By - Oct 4th, 2016 12:44 pm
Sailing Vessels and Steamers, 1860s. Image courtesy of Jeff Beutner.

Sailing Vessels and Steamers, 1860s. Image courtesy of Jeff Beutner.

In 1857 there were harbor improvements made in Milwaukee in the form of a channel that created Jones Island and greatly increased shipping traffic as larger ships were then able to travel up the river. From the Humboldt Ave. bridge to the new mouth of the river maritime commerce would thrive.

This is a view dating from sometime before 1868. It looks north up the river from a site near what now is St. Paul Ave. The bridge is the Huron St. bridge (Huron is now Clybourn) which would be replaced in 1868. Many of the city’s older bridges were being replaced at this time.

Note the two different types of ships — sailing vessels and steamers. The first were used mainly for hauling freight while the steamers would also carry passengers. The two steamers in the foreground were the Alpena and the Comet. The Alpena was constructed in 1866 and the Comet in 1857.

Great Lakes shipping was very hazardous in the 19th century and both of these boats would have a fairly short life span. The Comet would be wrecked in Lake Superior in 1875 while hauling silver ore.

As one account notes, The Comet was “one of those ships afflicted with a proclivity to lucklessness. In 1865, she ran hard aground on a reef off Port Washington, Wisconsin. The Comet rammed and sank the Canadian steamer Silver Spray in 1869; she also rammed and sank the propeller Hunter later in that same year. Her own loss… came on August 26, 1875, when she was herself rammed by the Canadian sidewheeler Manitoba in Whitefish Bay, quickly sinking with the loss of 11 lives.”

This account, by the Great Lakes Shipwreck Museum, notes that a diving team discovered the remains of The Comet in 1970: “At a depth of 230 feet the Comet presents a serious challenge to any diver.
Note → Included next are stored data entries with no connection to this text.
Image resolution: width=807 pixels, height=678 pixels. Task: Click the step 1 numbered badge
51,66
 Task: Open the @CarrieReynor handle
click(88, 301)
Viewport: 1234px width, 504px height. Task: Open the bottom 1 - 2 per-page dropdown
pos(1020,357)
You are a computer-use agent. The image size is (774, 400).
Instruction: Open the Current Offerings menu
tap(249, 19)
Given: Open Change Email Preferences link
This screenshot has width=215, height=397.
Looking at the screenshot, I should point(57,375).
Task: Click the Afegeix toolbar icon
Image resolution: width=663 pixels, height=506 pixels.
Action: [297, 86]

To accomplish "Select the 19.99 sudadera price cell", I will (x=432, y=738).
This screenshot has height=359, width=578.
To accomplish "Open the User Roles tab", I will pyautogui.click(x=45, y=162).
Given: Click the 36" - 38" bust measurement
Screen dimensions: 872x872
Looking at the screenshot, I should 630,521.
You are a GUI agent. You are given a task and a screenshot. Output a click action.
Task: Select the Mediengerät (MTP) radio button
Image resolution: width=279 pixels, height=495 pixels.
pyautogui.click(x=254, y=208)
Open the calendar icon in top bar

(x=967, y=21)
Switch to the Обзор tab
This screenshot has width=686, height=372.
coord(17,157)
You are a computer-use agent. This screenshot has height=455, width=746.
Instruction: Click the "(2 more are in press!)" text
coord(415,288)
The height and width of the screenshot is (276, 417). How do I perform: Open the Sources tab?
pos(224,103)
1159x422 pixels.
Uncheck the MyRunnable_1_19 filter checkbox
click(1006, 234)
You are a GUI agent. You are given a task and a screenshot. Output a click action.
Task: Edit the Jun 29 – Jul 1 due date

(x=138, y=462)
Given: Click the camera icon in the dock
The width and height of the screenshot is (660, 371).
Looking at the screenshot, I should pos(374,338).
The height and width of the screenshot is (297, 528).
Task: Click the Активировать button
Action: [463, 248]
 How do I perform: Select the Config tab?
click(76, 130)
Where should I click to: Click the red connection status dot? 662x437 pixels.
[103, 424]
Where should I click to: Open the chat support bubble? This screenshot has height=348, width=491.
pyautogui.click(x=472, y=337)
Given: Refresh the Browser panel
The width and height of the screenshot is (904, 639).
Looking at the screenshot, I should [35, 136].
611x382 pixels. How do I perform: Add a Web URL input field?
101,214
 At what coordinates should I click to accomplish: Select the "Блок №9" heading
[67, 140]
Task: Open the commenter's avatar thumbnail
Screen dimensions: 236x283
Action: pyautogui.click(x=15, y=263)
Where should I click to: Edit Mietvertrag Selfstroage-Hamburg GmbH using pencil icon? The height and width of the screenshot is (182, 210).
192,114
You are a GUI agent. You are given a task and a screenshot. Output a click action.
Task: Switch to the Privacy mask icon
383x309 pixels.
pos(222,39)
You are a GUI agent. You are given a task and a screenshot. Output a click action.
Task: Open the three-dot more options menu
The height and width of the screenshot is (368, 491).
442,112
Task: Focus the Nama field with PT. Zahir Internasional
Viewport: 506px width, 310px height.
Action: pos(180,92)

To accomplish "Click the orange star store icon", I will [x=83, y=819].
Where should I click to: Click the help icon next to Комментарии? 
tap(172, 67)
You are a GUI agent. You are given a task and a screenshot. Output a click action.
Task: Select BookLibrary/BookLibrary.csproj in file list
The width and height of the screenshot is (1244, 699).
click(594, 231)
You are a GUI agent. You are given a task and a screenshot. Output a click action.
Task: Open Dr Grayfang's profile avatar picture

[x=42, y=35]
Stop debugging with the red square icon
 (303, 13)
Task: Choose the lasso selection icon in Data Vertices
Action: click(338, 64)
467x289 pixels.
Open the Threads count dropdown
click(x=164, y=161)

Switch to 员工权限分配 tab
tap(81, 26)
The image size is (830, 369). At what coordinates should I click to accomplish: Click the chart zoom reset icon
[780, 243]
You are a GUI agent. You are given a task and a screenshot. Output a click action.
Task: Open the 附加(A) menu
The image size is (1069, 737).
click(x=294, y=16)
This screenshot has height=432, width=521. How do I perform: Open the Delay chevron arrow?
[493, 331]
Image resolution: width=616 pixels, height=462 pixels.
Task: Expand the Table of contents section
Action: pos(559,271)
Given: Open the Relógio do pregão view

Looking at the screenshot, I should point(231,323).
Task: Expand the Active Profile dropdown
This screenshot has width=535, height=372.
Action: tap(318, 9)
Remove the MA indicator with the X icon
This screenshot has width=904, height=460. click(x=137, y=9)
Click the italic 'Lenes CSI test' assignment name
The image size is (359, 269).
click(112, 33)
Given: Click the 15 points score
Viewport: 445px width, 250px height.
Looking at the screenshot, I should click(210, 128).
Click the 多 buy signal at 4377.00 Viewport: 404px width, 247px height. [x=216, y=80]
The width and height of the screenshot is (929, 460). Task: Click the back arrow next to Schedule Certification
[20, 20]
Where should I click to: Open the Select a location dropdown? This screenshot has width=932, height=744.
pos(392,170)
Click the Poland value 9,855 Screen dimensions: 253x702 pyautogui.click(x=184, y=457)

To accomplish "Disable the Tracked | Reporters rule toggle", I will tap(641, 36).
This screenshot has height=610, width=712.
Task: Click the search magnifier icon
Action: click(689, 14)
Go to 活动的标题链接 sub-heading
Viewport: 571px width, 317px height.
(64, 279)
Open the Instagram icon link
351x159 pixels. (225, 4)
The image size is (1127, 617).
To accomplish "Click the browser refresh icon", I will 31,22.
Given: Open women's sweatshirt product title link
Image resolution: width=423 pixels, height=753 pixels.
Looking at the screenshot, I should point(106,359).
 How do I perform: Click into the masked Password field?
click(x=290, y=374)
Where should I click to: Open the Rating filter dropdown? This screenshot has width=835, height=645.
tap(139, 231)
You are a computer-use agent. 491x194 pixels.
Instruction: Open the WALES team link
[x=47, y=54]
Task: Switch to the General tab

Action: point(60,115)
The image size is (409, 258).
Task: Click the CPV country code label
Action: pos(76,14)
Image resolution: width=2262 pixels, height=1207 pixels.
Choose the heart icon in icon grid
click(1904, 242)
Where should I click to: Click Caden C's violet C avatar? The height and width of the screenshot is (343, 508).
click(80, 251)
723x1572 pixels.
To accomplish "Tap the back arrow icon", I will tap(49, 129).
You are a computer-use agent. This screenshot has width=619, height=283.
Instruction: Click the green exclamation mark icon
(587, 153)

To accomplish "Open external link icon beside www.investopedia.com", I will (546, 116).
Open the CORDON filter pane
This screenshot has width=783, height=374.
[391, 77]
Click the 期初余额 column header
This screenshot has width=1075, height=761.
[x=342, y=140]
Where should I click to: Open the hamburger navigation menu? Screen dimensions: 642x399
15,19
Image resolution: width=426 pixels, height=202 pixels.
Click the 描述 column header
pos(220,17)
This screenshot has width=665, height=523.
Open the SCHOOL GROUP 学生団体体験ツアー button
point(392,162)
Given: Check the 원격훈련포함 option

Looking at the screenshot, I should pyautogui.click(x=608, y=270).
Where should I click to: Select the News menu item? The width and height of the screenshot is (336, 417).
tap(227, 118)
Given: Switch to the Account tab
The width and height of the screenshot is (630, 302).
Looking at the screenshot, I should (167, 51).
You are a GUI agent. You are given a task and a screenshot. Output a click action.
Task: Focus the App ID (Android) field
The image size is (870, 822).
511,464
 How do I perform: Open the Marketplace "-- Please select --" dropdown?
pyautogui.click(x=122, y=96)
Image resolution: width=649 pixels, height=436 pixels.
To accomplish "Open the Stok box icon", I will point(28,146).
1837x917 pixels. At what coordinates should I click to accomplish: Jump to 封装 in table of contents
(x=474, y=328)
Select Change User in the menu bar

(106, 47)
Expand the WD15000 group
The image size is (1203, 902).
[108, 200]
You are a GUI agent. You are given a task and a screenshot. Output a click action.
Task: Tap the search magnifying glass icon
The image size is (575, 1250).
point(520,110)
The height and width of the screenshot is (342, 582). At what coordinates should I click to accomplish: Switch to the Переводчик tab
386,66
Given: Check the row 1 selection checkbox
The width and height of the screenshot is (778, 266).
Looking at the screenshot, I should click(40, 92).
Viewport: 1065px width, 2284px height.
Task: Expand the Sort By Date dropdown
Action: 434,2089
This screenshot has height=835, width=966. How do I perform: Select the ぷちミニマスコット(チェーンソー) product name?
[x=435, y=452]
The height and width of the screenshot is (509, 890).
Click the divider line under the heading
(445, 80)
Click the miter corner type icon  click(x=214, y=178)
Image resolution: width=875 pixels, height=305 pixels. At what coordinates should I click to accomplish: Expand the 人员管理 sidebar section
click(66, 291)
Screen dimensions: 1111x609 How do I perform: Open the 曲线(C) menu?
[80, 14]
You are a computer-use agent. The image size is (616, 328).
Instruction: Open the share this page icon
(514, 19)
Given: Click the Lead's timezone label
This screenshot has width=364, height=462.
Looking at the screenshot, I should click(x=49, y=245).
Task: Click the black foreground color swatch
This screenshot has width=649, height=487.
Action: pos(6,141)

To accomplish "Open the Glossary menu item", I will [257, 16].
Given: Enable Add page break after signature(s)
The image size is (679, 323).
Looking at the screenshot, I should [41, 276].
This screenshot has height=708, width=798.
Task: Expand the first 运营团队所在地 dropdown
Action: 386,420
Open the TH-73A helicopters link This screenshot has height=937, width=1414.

Extraordinary skill is required to perform meaningful tasks at this depth. Further, the Comet presents a hazardous tangle of broken timbers and cables at its resting place in Whitefish Bay.”

As for The Alpena, it was acquired by the Goodrich Lines in 1868. The line was founded in 1868 by Albert Edgar Goodrich and merged in April 1868 with the Engelmann line, run by Nathan and Michael Engelmann. It was once the world’s largest inlake passenger carrier. The line was perhaps best known for the S.S. Christopher Columbus, an unusual whaleback steamer that would carry passengers between Milwaukee and Chicago.

The shipping line was involved in controversy. More than one Goodrich vessel was lost due to shipwreck. The SS Alpena was lost in October 1880 en route from Grand Haven, Michigan to Chicago, Illinois, and 80 lives were lost as a result. A subsequent investigation took the company to task for poor equipment condition and poorly trained crew.

Goodrich eventually went bankrupt in 1933.

Jeff Beutner is a collector of photographs, postcards and stereoviews of old Milwaukee. This column features these images, with historical commentary by Beutner.